- Opening Delimiter -
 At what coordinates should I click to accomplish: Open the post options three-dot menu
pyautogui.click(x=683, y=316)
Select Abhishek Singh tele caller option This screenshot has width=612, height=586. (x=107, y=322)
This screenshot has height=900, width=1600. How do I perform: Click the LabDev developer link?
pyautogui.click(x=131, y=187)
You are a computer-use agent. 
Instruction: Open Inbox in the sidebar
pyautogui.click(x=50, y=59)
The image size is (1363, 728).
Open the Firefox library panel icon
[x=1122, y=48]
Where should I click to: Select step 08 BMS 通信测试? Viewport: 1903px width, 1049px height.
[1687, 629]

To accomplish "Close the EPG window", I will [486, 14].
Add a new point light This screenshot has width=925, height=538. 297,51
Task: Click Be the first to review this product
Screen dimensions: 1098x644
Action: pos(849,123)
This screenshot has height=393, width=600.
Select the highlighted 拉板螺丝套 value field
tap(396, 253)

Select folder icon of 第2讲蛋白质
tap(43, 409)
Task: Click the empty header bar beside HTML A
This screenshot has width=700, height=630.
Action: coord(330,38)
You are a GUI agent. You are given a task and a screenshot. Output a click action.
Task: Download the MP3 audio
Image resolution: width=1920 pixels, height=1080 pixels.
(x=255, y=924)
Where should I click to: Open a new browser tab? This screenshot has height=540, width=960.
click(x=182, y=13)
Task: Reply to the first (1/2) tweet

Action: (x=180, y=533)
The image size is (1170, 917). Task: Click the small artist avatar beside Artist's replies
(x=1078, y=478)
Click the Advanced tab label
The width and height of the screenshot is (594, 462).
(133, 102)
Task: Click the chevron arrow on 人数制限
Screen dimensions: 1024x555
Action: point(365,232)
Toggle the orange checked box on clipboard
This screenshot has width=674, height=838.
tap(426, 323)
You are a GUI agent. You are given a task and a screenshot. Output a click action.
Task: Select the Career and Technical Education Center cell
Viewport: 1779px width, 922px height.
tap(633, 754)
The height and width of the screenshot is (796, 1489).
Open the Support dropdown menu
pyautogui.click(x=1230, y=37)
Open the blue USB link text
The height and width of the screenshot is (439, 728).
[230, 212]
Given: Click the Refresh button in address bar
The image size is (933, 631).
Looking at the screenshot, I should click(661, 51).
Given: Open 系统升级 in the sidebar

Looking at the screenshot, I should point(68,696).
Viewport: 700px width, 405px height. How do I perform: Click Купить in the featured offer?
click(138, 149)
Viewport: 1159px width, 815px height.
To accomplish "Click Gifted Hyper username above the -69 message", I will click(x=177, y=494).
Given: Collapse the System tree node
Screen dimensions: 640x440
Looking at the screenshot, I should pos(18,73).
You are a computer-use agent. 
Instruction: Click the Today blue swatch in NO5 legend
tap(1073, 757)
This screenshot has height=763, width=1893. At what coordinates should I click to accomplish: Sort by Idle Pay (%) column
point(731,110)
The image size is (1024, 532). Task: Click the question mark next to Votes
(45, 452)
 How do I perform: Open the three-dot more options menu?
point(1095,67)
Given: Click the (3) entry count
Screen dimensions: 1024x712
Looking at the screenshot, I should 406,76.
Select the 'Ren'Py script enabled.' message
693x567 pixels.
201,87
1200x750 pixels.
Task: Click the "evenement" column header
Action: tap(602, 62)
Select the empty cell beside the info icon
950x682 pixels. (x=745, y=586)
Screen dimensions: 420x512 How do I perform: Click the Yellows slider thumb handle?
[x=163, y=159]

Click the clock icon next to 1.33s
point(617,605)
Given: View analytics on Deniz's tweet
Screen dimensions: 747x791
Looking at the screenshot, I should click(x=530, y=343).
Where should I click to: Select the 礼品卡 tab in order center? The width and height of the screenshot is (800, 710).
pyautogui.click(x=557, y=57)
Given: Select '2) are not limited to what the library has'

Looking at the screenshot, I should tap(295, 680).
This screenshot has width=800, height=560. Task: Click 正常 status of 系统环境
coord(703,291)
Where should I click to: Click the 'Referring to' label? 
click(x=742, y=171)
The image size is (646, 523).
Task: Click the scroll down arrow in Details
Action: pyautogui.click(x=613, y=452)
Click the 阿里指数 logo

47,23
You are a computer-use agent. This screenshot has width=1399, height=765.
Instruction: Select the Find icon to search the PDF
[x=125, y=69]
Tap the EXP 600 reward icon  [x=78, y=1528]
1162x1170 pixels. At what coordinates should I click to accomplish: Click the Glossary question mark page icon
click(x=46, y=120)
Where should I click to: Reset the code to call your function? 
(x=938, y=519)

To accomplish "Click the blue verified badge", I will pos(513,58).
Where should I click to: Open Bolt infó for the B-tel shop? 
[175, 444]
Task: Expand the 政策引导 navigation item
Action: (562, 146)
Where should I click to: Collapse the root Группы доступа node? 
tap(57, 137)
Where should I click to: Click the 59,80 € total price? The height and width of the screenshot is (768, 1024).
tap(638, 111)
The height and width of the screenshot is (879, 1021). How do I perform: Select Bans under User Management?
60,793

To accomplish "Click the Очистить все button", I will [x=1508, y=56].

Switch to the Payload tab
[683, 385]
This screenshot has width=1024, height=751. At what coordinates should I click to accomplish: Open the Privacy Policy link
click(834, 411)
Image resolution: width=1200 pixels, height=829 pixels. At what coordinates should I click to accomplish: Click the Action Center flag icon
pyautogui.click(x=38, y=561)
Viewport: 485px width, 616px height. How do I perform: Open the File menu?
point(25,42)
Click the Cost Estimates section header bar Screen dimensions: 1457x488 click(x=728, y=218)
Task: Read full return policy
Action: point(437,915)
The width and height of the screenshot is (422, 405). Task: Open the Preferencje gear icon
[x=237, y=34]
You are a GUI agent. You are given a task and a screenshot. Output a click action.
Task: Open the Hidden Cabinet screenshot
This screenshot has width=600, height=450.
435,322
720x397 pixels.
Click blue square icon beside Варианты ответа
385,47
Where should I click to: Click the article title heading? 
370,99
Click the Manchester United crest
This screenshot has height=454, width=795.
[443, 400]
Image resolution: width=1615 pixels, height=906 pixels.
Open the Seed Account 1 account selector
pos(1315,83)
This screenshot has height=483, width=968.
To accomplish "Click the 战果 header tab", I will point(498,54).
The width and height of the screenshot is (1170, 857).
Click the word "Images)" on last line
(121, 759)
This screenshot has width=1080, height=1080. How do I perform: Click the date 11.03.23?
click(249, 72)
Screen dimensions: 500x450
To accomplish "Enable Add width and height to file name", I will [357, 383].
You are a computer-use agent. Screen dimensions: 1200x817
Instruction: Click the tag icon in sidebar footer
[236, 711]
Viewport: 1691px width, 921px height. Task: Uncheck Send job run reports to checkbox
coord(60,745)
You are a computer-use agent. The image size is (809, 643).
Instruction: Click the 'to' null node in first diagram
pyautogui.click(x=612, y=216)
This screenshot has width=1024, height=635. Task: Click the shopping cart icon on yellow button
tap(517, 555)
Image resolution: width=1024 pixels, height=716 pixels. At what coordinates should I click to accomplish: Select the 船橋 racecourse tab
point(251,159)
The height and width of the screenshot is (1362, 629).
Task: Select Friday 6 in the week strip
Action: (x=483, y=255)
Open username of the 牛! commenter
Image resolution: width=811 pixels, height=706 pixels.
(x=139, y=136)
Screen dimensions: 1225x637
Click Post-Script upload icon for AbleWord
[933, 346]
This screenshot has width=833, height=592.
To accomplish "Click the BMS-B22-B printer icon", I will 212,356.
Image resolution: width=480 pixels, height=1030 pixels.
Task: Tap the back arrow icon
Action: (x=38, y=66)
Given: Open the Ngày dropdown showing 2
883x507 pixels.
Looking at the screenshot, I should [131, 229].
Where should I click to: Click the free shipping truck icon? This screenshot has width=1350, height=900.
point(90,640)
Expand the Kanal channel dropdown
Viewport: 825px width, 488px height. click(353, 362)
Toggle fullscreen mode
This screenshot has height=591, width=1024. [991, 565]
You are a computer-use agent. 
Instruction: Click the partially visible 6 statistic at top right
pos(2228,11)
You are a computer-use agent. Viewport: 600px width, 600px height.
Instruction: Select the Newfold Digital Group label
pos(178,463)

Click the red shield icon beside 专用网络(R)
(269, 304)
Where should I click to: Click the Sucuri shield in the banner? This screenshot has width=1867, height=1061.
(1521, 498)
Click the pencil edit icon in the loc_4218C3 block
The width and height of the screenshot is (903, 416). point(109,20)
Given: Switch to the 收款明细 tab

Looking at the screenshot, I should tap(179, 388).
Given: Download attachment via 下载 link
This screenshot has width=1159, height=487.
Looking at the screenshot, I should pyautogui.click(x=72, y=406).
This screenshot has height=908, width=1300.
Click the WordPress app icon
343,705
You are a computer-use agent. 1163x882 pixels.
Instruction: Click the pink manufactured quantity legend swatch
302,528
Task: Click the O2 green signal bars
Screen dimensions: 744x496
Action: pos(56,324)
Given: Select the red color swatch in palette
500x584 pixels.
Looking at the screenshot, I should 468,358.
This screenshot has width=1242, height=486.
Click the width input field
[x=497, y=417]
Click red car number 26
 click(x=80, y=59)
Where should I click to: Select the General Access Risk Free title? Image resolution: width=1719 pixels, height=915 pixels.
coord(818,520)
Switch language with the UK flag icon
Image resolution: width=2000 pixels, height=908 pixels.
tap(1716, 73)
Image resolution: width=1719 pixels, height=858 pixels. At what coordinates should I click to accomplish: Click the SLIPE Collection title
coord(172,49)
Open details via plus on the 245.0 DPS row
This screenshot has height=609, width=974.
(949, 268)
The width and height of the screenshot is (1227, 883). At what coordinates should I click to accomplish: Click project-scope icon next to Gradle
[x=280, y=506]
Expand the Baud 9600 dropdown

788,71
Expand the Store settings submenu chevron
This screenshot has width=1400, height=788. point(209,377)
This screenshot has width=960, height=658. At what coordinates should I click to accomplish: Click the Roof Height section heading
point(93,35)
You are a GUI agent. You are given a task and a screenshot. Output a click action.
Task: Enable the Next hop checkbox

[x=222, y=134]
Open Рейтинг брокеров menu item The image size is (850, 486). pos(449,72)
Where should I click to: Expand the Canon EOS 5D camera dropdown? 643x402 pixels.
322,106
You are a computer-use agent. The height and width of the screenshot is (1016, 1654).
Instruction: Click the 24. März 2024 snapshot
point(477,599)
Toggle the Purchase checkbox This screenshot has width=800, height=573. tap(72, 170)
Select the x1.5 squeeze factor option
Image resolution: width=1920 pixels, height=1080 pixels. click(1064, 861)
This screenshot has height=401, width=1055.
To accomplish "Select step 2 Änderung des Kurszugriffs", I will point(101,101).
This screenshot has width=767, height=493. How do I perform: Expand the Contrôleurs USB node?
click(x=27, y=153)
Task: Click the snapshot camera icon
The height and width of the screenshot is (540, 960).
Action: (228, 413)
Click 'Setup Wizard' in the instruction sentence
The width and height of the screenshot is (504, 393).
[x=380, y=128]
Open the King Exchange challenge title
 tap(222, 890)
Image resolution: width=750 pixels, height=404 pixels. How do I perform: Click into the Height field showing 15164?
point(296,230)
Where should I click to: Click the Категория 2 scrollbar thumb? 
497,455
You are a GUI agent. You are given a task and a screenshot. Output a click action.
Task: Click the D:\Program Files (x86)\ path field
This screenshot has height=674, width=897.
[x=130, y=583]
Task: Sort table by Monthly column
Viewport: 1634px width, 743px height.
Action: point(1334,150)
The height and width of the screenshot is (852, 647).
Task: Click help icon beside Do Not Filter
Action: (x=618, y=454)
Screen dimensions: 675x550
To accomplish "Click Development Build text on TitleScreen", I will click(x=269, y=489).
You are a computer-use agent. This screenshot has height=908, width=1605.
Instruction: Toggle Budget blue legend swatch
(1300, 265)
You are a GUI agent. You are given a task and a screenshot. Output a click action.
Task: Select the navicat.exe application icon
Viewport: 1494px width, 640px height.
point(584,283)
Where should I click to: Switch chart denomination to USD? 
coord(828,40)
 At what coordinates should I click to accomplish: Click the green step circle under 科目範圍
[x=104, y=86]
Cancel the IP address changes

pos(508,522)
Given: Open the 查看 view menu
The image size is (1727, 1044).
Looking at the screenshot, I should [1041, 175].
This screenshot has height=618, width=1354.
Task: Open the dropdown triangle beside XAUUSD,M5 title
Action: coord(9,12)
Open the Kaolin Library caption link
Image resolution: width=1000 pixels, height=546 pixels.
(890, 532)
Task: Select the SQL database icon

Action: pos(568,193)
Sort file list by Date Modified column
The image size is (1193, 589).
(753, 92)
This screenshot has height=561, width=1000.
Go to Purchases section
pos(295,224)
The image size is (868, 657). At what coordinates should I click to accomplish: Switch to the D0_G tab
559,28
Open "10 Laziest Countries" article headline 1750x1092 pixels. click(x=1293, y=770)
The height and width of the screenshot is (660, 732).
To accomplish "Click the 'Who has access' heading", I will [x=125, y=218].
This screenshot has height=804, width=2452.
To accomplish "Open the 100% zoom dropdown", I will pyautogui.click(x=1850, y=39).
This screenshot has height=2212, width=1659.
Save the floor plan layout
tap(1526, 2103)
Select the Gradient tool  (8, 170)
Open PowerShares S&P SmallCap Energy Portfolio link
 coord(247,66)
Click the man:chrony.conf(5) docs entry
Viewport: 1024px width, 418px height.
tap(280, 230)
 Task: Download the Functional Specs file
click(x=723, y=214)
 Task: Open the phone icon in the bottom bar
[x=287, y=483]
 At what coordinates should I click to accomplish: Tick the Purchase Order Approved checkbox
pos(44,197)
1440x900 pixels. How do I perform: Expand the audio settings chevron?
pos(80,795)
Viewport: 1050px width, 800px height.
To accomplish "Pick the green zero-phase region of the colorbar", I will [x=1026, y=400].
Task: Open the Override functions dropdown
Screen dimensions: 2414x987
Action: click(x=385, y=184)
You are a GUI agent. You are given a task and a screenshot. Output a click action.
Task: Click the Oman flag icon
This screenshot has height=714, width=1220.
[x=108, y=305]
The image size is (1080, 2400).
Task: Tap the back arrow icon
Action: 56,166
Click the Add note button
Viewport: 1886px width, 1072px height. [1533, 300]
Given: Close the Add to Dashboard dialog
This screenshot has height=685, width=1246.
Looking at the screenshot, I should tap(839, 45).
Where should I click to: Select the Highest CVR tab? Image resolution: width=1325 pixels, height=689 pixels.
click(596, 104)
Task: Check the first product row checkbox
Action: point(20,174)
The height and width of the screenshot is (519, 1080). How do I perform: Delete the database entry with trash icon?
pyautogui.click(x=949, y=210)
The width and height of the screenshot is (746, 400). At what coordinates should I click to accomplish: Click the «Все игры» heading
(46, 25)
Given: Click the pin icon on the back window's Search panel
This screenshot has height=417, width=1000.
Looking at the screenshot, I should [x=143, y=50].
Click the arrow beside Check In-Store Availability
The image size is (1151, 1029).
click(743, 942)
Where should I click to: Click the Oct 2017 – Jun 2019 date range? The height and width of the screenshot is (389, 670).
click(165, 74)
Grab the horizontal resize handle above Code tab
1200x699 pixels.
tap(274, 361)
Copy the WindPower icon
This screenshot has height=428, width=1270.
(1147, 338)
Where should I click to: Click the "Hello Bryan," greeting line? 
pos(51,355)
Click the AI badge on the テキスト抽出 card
- Closing Delimiter -
== EXERCISE ==
Return word for word the lines above from the line with "Task: Click the Oman flag icon" to the line with "Given: Click the pin", including both and leaving out all others.

== EXERCISE OUTPUT ==
Task: Click the Oman flag icon
This screenshot has height=714, width=1220.
[x=108, y=305]
The image size is (1080, 2400).
Task: Tap the back arrow icon
Action: 56,166
Click the Add note button
Viewport: 1886px width, 1072px height. [1533, 300]
Given: Close the Add to Dashboard dialog
This screenshot has height=685, width=1246.
Looking at the screenshot, I should tap(839, 45).
Where should I click to: Select the Highest CVR tab? Image resolution: width=1325 pixels, height=689 pixels.
click(596, 104)
Task: Check the first product row checkbox
Action: point(20,174)
The height and width of the screenshot is (519, 1080). How do I perform: Delete the database entry with trash icon?
pyautogui.click(x=949, y=210)
The width and height of the screenshot is (746, 400). At what coordinates should I click to accomplish: Click the «Все игры» heading
(46, 25)
Given: Click the pin icon on the back window's Search panel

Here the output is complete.